May 25, 2010
The book “Expert One-On-One Oracle” has been on the edge of my desk for the last couple of days. I cannot recall why I originally pulled it off the bookshelf, but possibly it was needed to satisfy a question about how things used to work in Oracle Database. I opened the book to a random page, and ended up somewhere around page 303. Page 303 includes a section title of “Why isn’t my Index Getting Used?”. This still seems to be a frequent question on various Oracle forums, and volumes have been written on the subject. A quick Google search finds the following on the topic:
The “Expert One-On-One Oracle” book lists 6 of the cases why an index would not be used. Some things in Oracle stay the same from one release to the next, while others change. Which of the following are true or false for Oracle Database 188.8.131.52 or higher, and indicate why the answer is true or false, and if relevant, the Oracle release when the answer changed. Note that I might intentionally state only part of the case identified in the book, in part to make things more interesting. Maybe the question of when is it true and when is it not true would be a more realistic request?
Reasons why an index would not be used:
1. The predicate in the WHERE clause does not specify the column at the leading edge of the index. For example, an index exists on T1(C1, C2) and the WHERE clause in the query is simply WHERE C2=1.
2. The query is attempting to count the number of rows in the table, for example: SELECT COUNT(*) FROM T1;.

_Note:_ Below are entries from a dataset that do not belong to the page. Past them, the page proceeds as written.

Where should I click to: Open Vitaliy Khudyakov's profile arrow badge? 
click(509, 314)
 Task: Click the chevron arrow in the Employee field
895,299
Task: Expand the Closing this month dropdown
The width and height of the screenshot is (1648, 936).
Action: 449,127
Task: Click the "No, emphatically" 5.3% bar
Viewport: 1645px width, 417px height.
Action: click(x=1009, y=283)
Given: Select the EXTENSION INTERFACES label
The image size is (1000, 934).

3. The query is attempting to apply a function on the indexed columns, for example: SELECT * FROM T1 WHERE TRUNC(DATE_COL) = TRUNC(SYSDATE);.
4. The query is attempting to treat a VARCHAR2/CHAR column that contains only numbers as a numeric column, for example: SELECT * FROM T1 WHERE CHAR_COL = 10;.
5. The index, if used, would be slower, as determined by the calculated cost of the access path.
6. The tables have not been analyzed in a while. The last time the tables referenced in the WHERE clause were analyzed, the tables were quite small. Now the tables are significantly larger. Without up-to-date statistics, the CBO cannot make the correct decisions.
Extra credit: list three other reasons why an index might not be used.
(10053 trace for second test of table T1 in the comments section: OR11_ora_4400_WhyFullTableScanTest – Edit: this is a PDF file, WordPress is not allowing the double extention trick nor Word formatted files for some reason.)